Exercise brief
Reproduce the lines from the one containing "Image resolution: width=1083" through the one containing "process-button: Process is", both included, and nothing else.

Study material

· · · ·

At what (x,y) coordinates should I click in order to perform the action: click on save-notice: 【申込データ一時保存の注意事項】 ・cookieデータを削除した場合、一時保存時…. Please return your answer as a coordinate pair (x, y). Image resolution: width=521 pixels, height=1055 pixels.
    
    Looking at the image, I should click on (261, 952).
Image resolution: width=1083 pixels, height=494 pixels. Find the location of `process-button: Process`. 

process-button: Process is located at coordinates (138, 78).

· · · ·

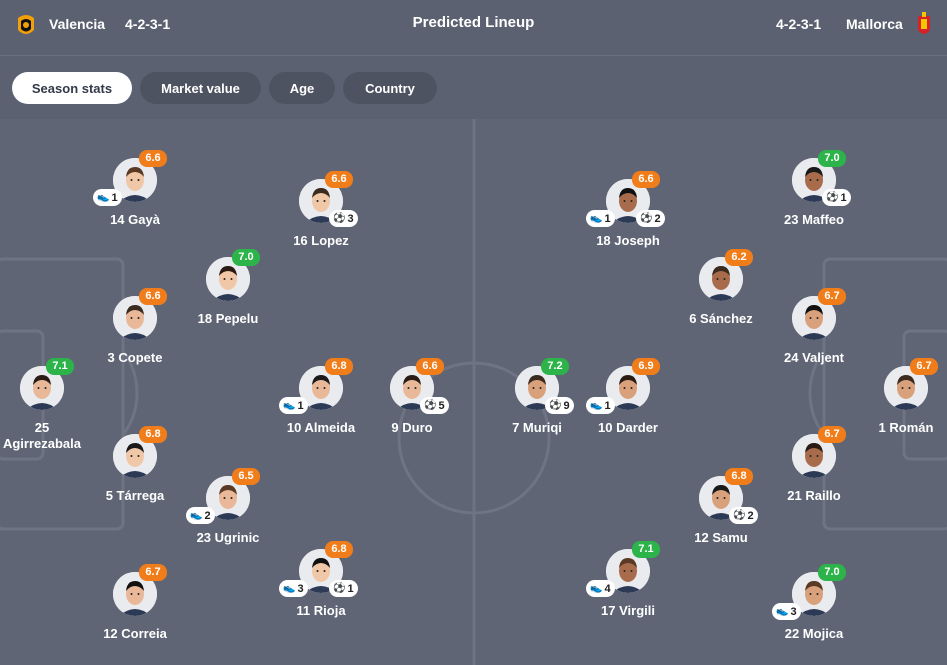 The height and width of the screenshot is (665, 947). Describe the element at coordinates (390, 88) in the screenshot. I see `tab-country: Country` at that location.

· · · ·

Answer to the problem
Image resolution: width=1083 pixels, height=494 pixels. Find the location of `process-button: Process`. 

process-button: Process is located at coordinates (138, 78).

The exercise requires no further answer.